| Sibbach v. Wilson & Co. | |
|---|---|
| Argued December 17, 1940 Decided January 13, 1941 | |
| Full case name | Sibbach v. Wilson & Company, Incorporated |
| Citations | 312 U.S. 1 ( more ) 61 S. Ct. 422; 85 L. Ed. 479; 1941 U.S. LEXIS 1032 |
| Case history | |
| Prior | 108 F.2d 415 (7th Cir. 1939); cert. granted, 309 U.S. 650(1940). |
| Holding | |
| In a diversity jurisdiction case, important and substantial procedures are considered "Procedural" not "Substantive" and the Federal Rules of Civil Procedure apply. | |
| Court membership | |
| |
| Case opinions | |
| Majority | Roberts, joined by Hughes, McReynolds, Stone, Reed |
| Dissent | Frankfurter, joined by Black, Douglas, Murphy |
Sibbach v.

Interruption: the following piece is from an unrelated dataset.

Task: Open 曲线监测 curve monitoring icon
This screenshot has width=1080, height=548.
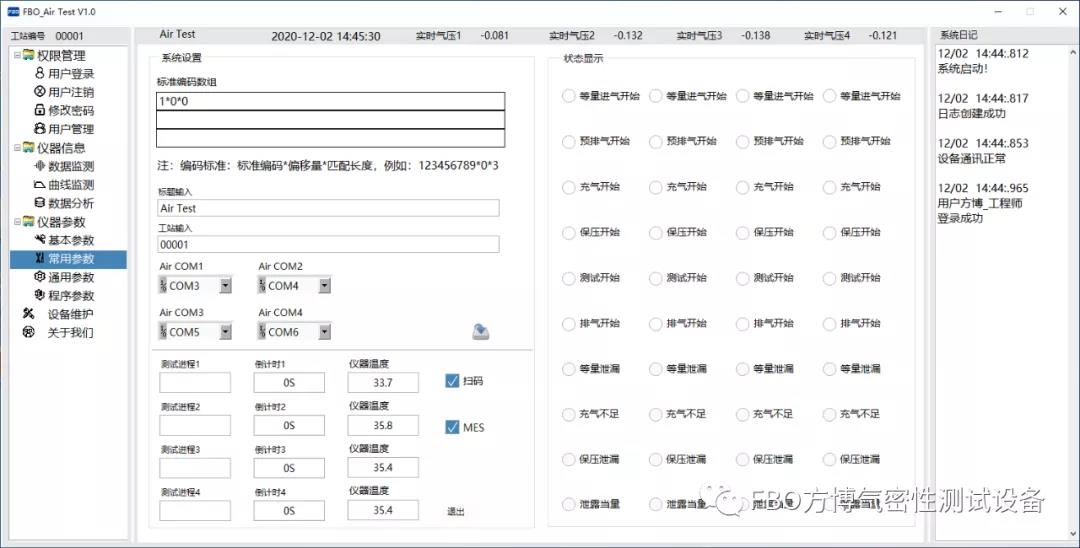Action: (x=40, y=185)
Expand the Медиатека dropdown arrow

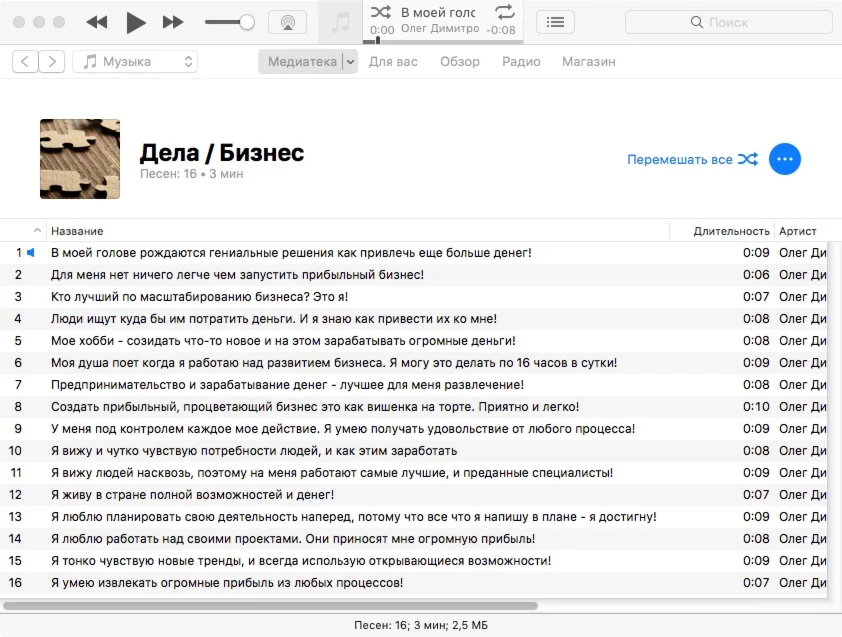pos(349,62)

Wilson & Co., 312 U.S. 1 (1941), was a decision by the United States Supreme Court in which the Court held that under American law important and substantial procedures are not substantive but rather still considered procedural, and therefore federal law applies. Sibbach followed the seminal 1938 case Erie Railroad Co. v. Tompkins , and thus the decision whether to apply the law of the state of jurisdiction or uniform federal rules depended on whether the rule in question was procedural or substantive in nature.